Very useful for modeling hardware and concurrent systems. Moving away from academic tools like Alloy to model checking tools, which are actually used by companies like Amazon.
System: a four way intersection with a traffic light. No pedestrians, no pressure sensors, no turn lights
Properties:
Q: How is progress different from the other properties?
What would a counterexample to each of the properties look like?
A: For the first one, it could be a state where one light is green and the other is yellow. Progress won’t have a counterexample in a finite amount of time. You need an infinite length counterexample to show that the light will never turn green.

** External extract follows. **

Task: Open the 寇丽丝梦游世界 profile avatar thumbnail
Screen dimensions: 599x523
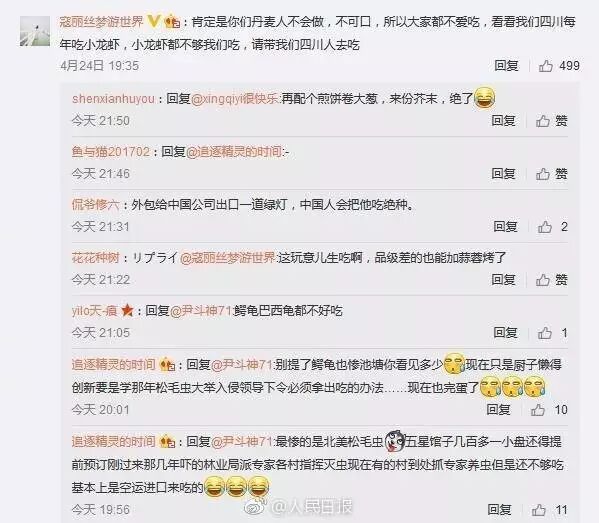Action: click(x=35, y=31)

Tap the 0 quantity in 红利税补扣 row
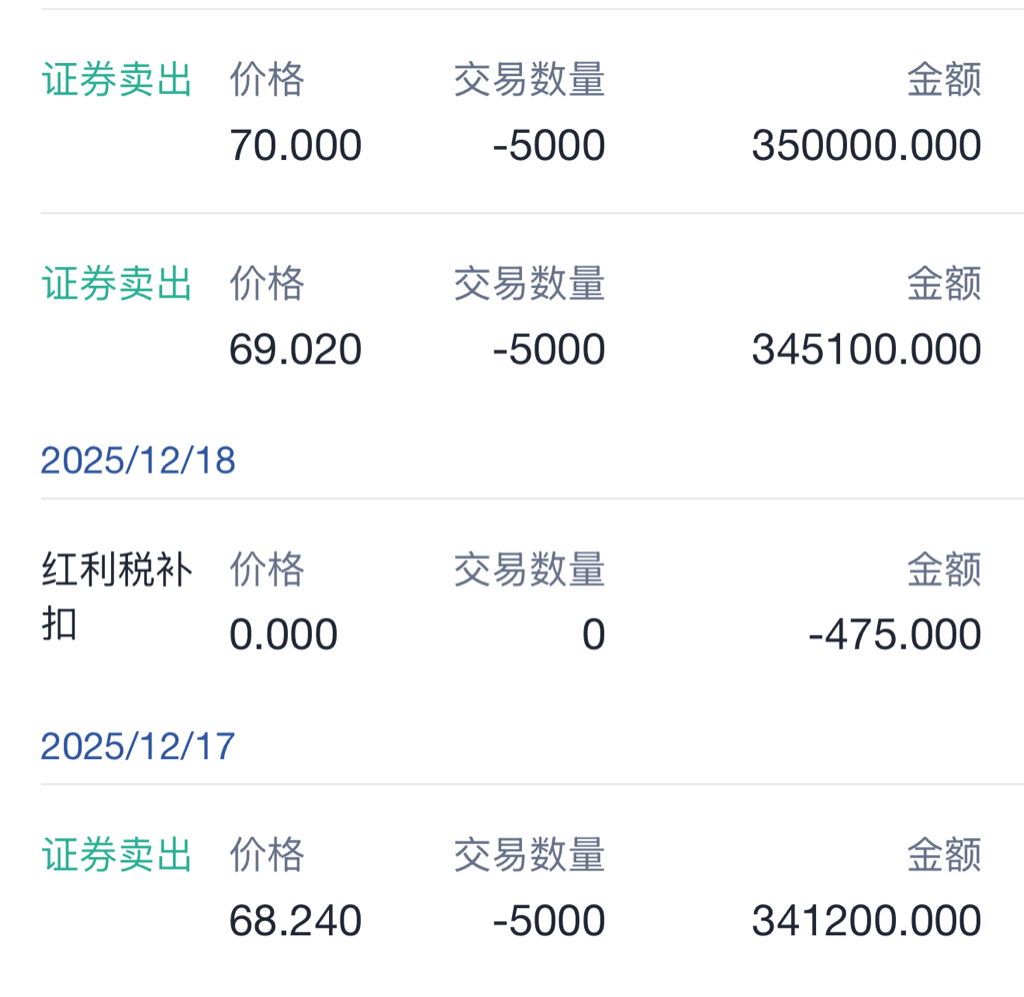(594, 634)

Let’s try to model this system in Alloy
Instead of ordering states, we’re going to have another sig called Time and order that. This allows us to have cycles between states.
open util/ordering[Time]
sig Time {
turn : one Light
}
abstract sig Color {}
one sig Red, Yellow, Green extends Color {}
abstract sig Light {
myColor: Time -> one Color
}
one sig Light1, Light2 extends Light {}
fact initState {
Light1.myColor[first] = Red
Light2.myColor[first] = Red
first.turn = Light1 // optional
}
fact traces {
all t: Time - last |
let other = Light - t.turn | {
t.turn.myColor[t] = Red => {
t.turn.myColor[t.next] = Green
other.myColor[t.next] = Red
t.turn = t.next.turn
}
t.turn.myColor[t] = Green => {
t.turn.myColor[t.next] = Yellow
other.myColor[t.next] = Red
t.turn = t.next.turn
}
t.turn.myColor[t] = Yellow => {
t.turn.myColor[t.next] = Red
other.myColor[t.next] = Red
other = t.next.turn
}
}
}
assert alwaysOneRed {
all t : Time | some l : Light | l.myColor[t] = Red
}
assert alwaysTurnGreen {
all l : Light | all t : Time |
l.myColor[t] = Red implies {
some t' : t.^next | l.myColor[t'] = Green
}
}
Q: What do we mean by turn?
A: We’re hardcoding the alternation between the lights into the model, so turn describes which light is going to turn green next
Q: How many possible states are there?
A: 18. There are three possible colors for each light and two options for whose turn it is for each light configuration. You can then do a search over the state space to see if bad states are ever reachable.
There is only one instance for this model, because it is completely deterministic. The event tells you exactly how to step through the states and alternate the lights.
Now let’s try to model the properties we discussed previously
alwaysOneRed is pretty straightforward. It’s a lot like the other kinds of assertions we’ve done in Alloy so far.
alwaysTurnGreen is actually impossible to correctly check in Alloy. As we discussed before, a counterexample to this would have to be an infinite trace. And Alloy can only give you a finite trace. This inevitably causes a counterexample because from the last state, the light does not turn Green.
You can re-do this model without time and allowing for states to cycle, then you could actually show this property.